▸ **Objetivo del ejercicio**:
Pasa las líneas de abajo a una lista JSON de cadenas de texto, una por cada línea y sin líneas en blanco. No incluyas las marcas de imagen.

:: Líneas del ejercicio

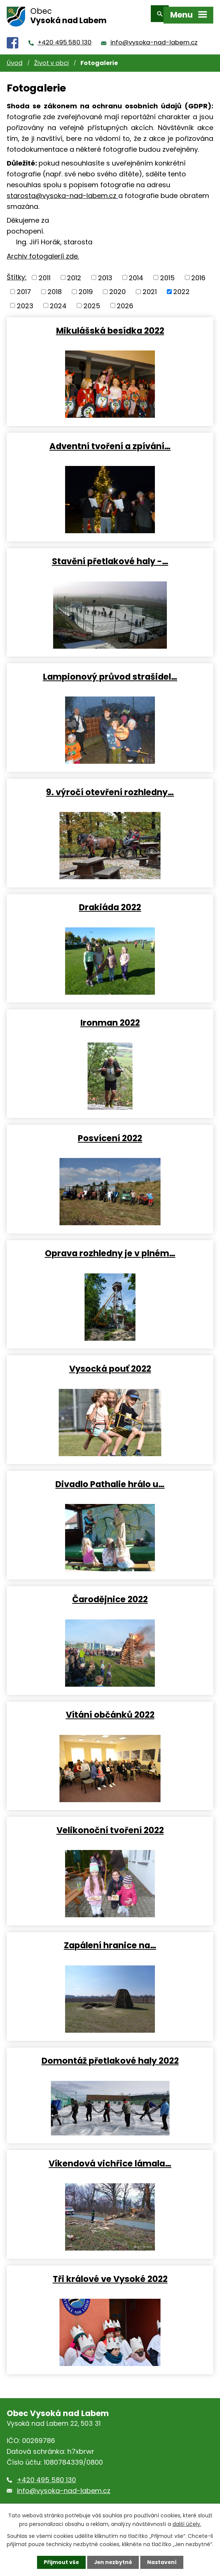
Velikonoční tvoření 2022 (110, 1824)
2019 (86, 286)
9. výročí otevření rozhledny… (110, 786)
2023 (25, 300)
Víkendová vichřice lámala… (110, 2158)
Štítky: (17, 272)
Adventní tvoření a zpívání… (110, 440)
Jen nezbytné (112, 2562)
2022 (181, 286)
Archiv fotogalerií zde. (43, 251)
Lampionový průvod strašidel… (110, 671)
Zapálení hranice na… (110, 1940)
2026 (125, 300)
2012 (74, 272)
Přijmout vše (60, 2562)
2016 (198, 272)
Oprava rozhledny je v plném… (110, 1248)
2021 (150, 286)
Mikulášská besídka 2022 (110, 325)
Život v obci (51, 58)
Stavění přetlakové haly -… (110, 556)
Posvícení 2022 (110, 1132)
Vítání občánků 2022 (110, 1709)
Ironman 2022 (110, 1017)
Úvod (14, 58)
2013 (105, 272)
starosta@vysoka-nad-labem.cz (61, 190)
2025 (91, 300)
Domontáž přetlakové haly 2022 (110, 2055)
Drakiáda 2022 (110, 902)
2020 (117, 286)
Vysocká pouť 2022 (110, 1363)
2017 (24, 286)
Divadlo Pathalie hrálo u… (110, 1478)
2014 (136, 272)
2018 (55, 286)
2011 (45, 272)
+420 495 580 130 (65, 37)
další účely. (186, 2523)
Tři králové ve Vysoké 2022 (110, 2273)
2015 (167, 272)
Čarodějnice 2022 (110, 1594)
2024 (58, 300)
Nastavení (162, 2562)
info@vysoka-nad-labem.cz (154, 37)
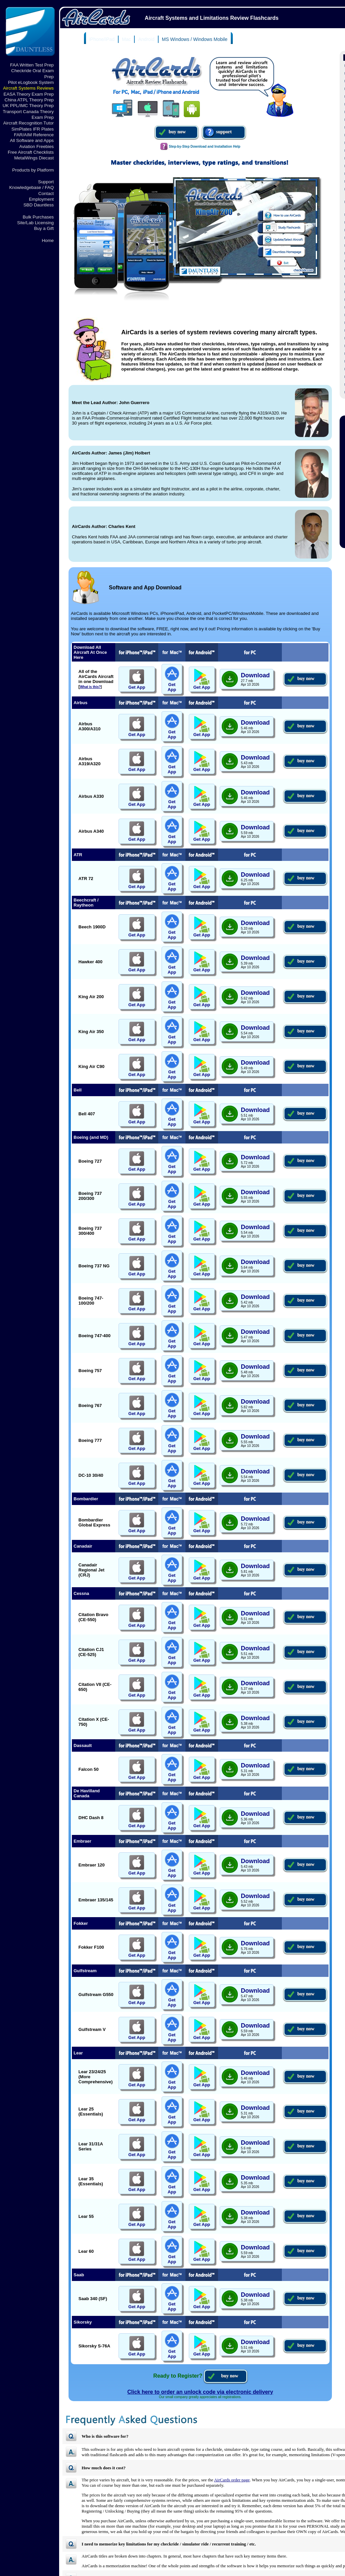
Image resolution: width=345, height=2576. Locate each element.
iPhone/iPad (102, 39)
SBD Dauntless (39, 204)
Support (46, 181)
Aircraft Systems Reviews (28, 88)
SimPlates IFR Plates (32, 129)
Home (48, 240)
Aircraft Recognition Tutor (28, 123)
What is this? (90, 687)
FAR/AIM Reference (34, 134)
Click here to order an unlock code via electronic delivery (200, 2392)
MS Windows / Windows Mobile (194, 39)
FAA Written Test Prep (32, 64)
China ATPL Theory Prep (29, 99)
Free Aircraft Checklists (31, 152)
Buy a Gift (44, 228)
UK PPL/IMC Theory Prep (28, 105)
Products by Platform (33, 170)
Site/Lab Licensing (35, 222)
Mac (126, 39)
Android (146, 39)
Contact (46, 193)
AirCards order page (232, 2479)
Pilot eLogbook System (31, 82)
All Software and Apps (32, 140)
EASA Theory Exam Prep (29, 94)
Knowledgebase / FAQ (31, 187)
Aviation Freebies (36, 146)
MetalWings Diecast (34, 157)
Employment (41, 199)
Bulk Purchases (38, 217)
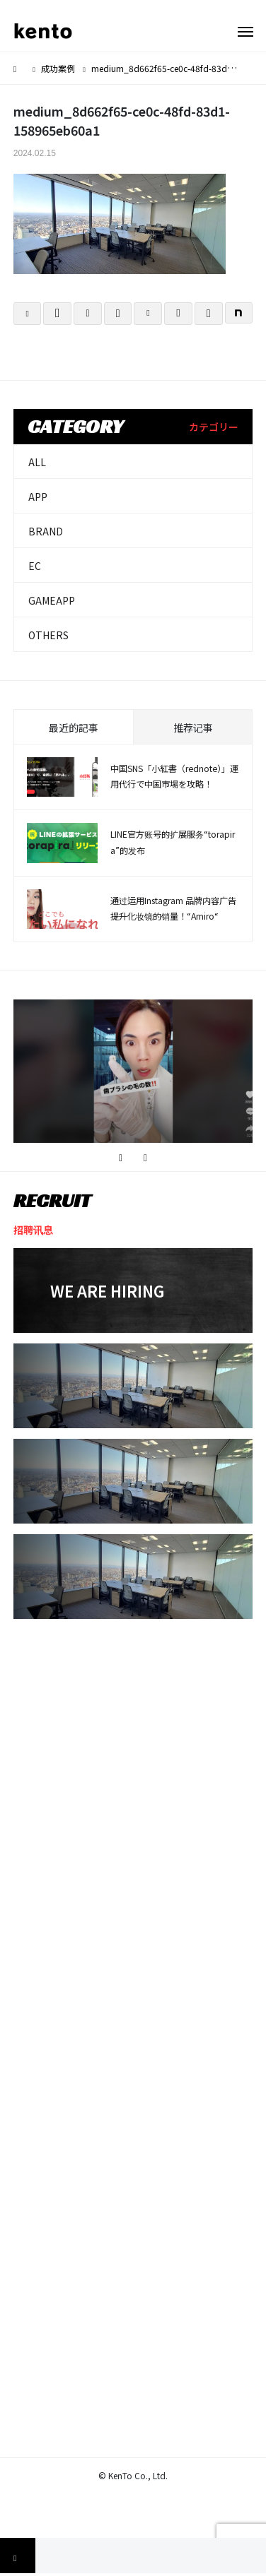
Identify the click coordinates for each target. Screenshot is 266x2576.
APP (37, 496)
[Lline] (118, 313)
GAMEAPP (51, 600)
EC (34, 566)
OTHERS (48, 635)
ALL (37, 462)
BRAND (45, 531)
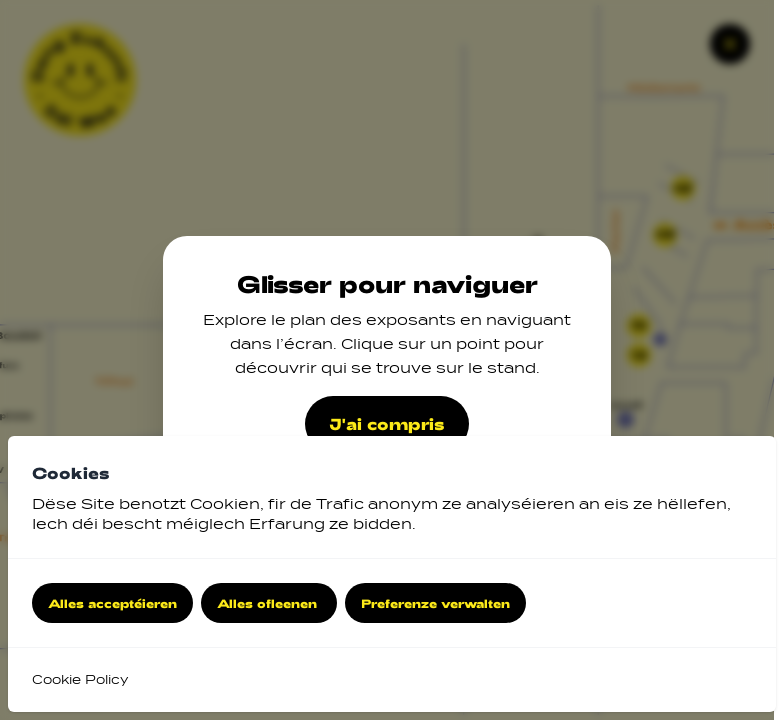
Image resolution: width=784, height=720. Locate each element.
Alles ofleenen (269, 603)
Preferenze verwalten (435, 603)
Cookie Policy (80, 679)
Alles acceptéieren (112, 603)
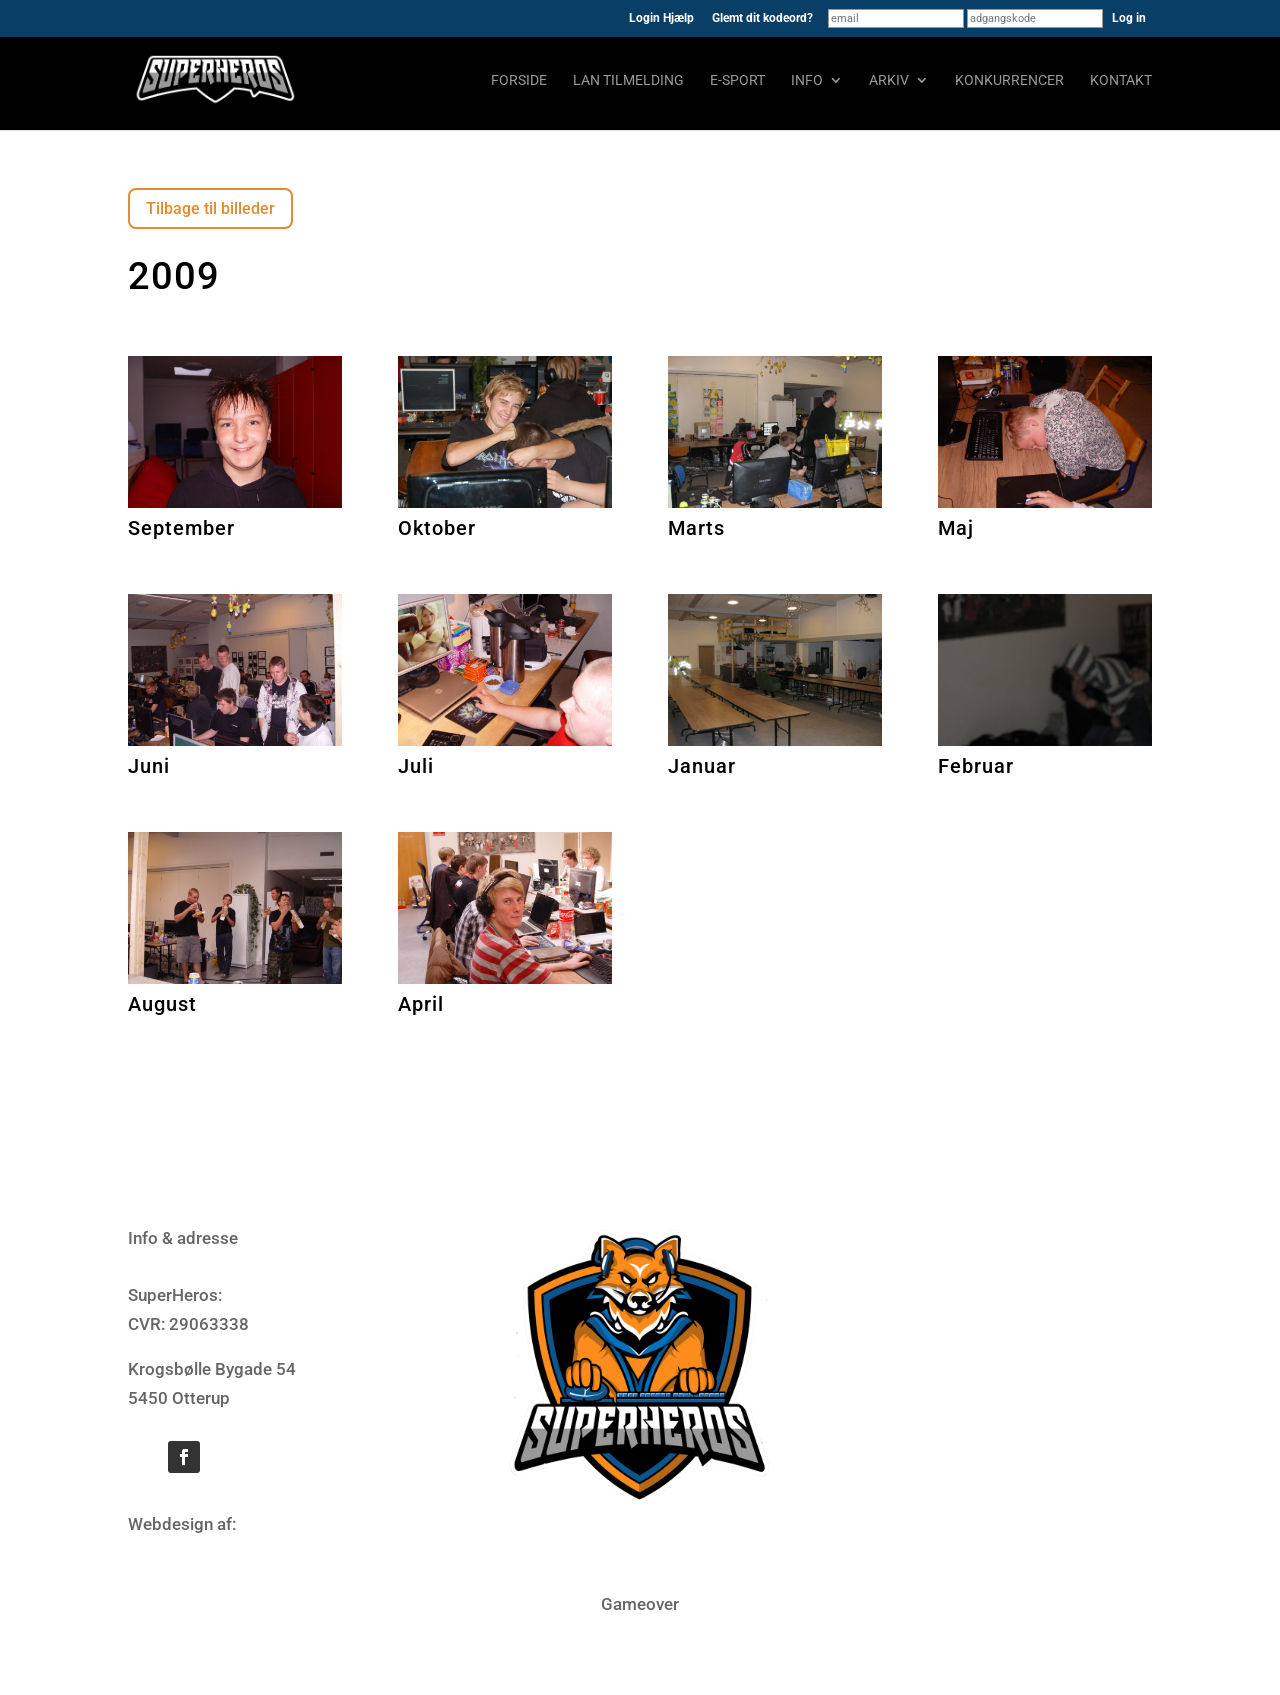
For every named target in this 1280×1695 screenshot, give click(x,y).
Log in (1129, 18)
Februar (976, 766)
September (181, 528)
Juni (149, 766)
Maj (956, 528)
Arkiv (889, 80)
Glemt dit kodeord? (762, 18)
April (421, 1004)
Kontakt (1121, 80)
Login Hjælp (661, 18)
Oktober (437, 528)
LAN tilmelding (628, 80)
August (162, 1004)
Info (807, 80)
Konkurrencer (1009, 80)
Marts (696, 528)
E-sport (737, 80)
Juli (416, 766)
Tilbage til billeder (210, 208)
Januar (702, 766)
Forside (519, 80)
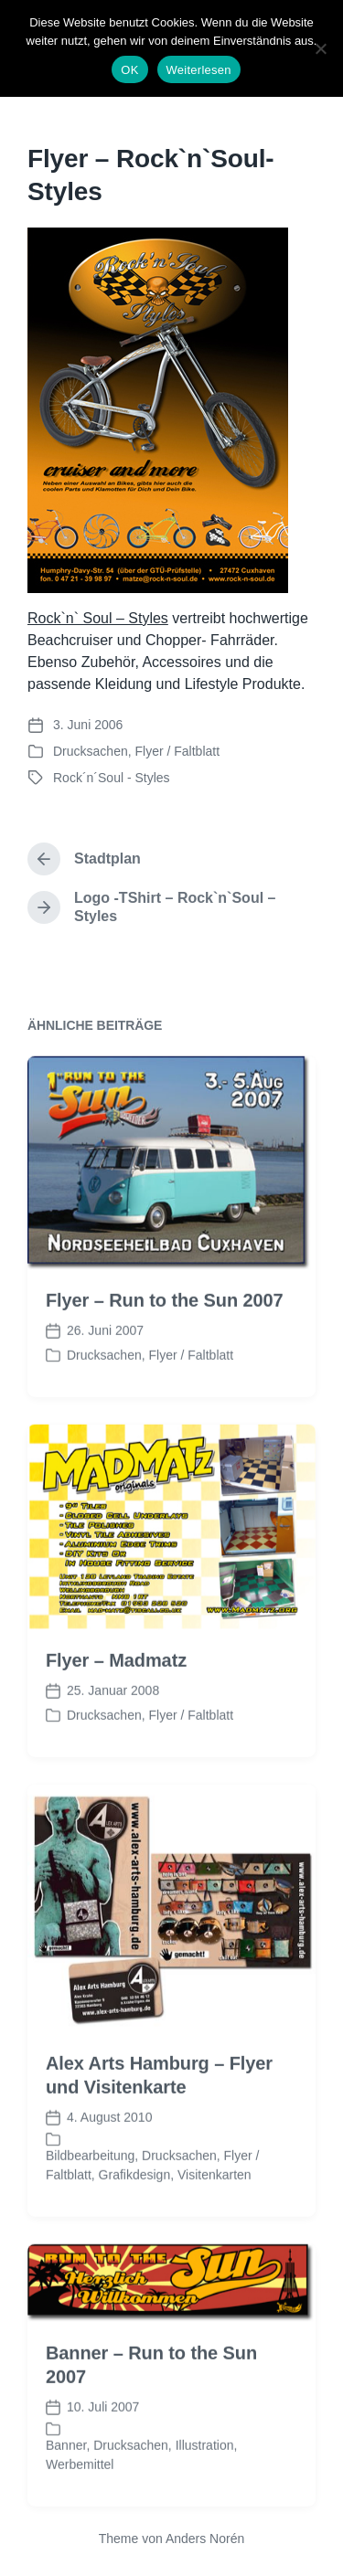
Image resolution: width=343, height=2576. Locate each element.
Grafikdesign (135, 2226)
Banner (66, 2496)
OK (129, 70)
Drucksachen (90, 751)
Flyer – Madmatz (116, 1711)
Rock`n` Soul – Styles (97, 618)
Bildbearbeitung (90, 2207)
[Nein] (320, 48)
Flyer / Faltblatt (177, 751)
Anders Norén (205, 2538)
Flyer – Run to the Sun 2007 (165, 1351)
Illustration (205, 2496)
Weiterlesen (198, 70)
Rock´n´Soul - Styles (111, 777)
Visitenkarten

::::

▸ **Respuesta escrita**:
[
  "Velikonoční tvoření 2022 (110, 1824)",
  "2019 (86, 286)",
  "9. výročí otevření rozhledny… (110, 786)",
  "2023 (25, 300)",
  "Víkendová vichřice lámala… (110, 2158)",
  "Štítky: (17, 272)",
  "Adventní tvoření a zpívání… (110, 440)",
  "Jen nezbytné (112, 2562)",
  "2022 (181, 286)",
  "Archiv fotogalerií zde. (43, 251)",
  "Lampionový průvod strašidel… (110, 671)",
  "Zapálení hranice na… (110, 1940)",
  "2026 (125, 300)",
  "2012 (74, 272)",
  "Přijmout vše (60, 2562)",
  "2016 (198, 272)",
  "Oprava rozhledny je v plném… (110, 1248)",
  "2021 (150, 286)",
  "Mikulášská besídka 2022 (110, 325)",
  "Život v obci (51, 58)",
  "Stavění přetlakové haly -… (110, 556)",
  "Posvícení 2022 (110, 1132)",
  "Vítání občánků 2022 (110, 1709)",
  "Ironman 2022 (110, 1017)",
  "Úvod (14, 58)",
  "2013 (105, 272)",
  "starosta@vysoka-nad-labem.cz (61, 190)",
  "2025 (91, 300)",
  "Domontáž přetlakové haly 2022 (110, 2055)",
  "Drakiáda 2022 (110, 902)",
  "2020 (117, 286)",
  "Vysocká pouť 2022 (110, 1363)",
  "2017 (24, 286)",
  "Divadlo Pathalie hrálo u… (110, 1478)",
  "2014 (136, 272)",
  "2018 (55, 286)",
  "2011 (45, 272)",
  "+420 495 580 130 (65, 37)",
  "další účely. (186, 2523)",
  "Tři králové ve Vysoké 2022 (110, 2273)",
  "2015 (167, 272)",
  "Čarodějnice 2022 (110, 1594)",
  "2024 (58, 300)",
  "Nastavení (162, 2562)",
  "info@vysoka-nad-labem.cz (154, 37)",
  "Image resolution: width=345, height=2576. Locate each element.",
  "iPhone/iPad (102, 39)",
  "SBD Dauntless (39, 204)",
  "Support (46, 181)",
  "Aircraft Systems Reviews (28, 88)",
  "SimPlates IFR Plates (32, 129)",
  "Home (48, 240)",
  "Aircraft Recognition Tutor (28, 123)",
  "What is this? (90, 687)",
  "FAR/AIM Reference (34, 134)",
  "Click here to order an unlock code via electronic delivery (200, 2392)",
  "MS Windows / Windows Mobile (194, 39)",
  "FAA Written Test Prep (32, 64)",
  "China ATPL Theory Prep (29, 99)",
  "Free Aircraft Checklists (31, 152)",
  "Buy a Gift (44, 228)",
  "UK PPL/IMC Theory Prep (28, 105)",
  "Products by Platform (33, 170)",
  "Site/Lab Licensing (35, 222)",
  "Mac (126, 39)",
  "Android (146, 39)",
  "Contact (46, 193)",
  "AirCards order page (232, 2479)",
  "Pilot eLogbook System (31, 82)",
  "All Software and Apps (32, 140)",
  "EASA Theory Exam Prep (29, 94)",
  "Knowledgebase / FAQ (31, 187)",
  "Aviation Freebies (36, 146)",
  "MetalWings Diecast (34, 157)",
  "Employment (41, 199)",
  "Bulk Purchases (38, 217)",
  "Identify the click coordinates for each target. Screenshot is 266x2576.",
  "APP (37, 496)",
  "[Lline] (118, 313)",
  "GAMEAPP (51, 600)",
  "EC (34, 566)",
  "OTHERS (48, 635)",
  "ALL (37, 462)",
  "BRAND (45, 531)",
  "Image resolution: width=784, height=720. Locate each element.",
  "Alles ofleenen (269, 603)",
  "Preferenze verwalten (435, 603)",
  "Cookie Policy (80, 679)",
  "Alles acceptéieren (112, 603)",
  "For every named target in this 1280×1695 screenshot, give click(x,y).",
  "Log in (1129, 18)",
  "Februar (976, 766)",
  "September (181, 528)",
  "Juni (149, 766)",
  "Maj (956, 528)",
  "Arkiv (889, 80)",
  "Glemt dit kodeord? (762, 18)",
  "April (421, 1004)",
  "Kontakt (1121, 80)",
  "Login Hjælp (661, 18)",
  "Oktober (437, 528)",
  "LAN tilmelding (628, 80)",
  "August (162, 1004)",
  "Info (807, 80)",
  "Konkurrencer (1009, 80)",
  "Marts (696, 528)",
  "E-sport (737, 80)",
  "Juli (416, 766)",
  "Tilbage til billeder (210, 208)",
  "Januar (702, 766)",
  "Forside (519, 80)",
  "Image resolution: width=343, height=2576. Locate each element.",
  "Grafikdesign (135, 2226)",
  "Banner (66, 2496)",
  "OK (129, 70)",
  "Drucksachen (90, 751)",
  "Flyer – Madmatz (116, 1711)",
  "Rock`n` Soul – Styles (97, 618)",
  "Bildbearbeitung (90, 2207)",
  "[Nein] (320, 48)",
  "Flyer / Faltblatt (177, 751)",
  "Anders Norén (205, 2538)",
  "Flyer – Run to the Sun 2007 (165, 1351)",
  "Illustration (205, 2496)",
  "Weiterlesen (198, 70)",
  "Rock´n´Soul - Styles (111, 777)",
  "Visitenkarten"
]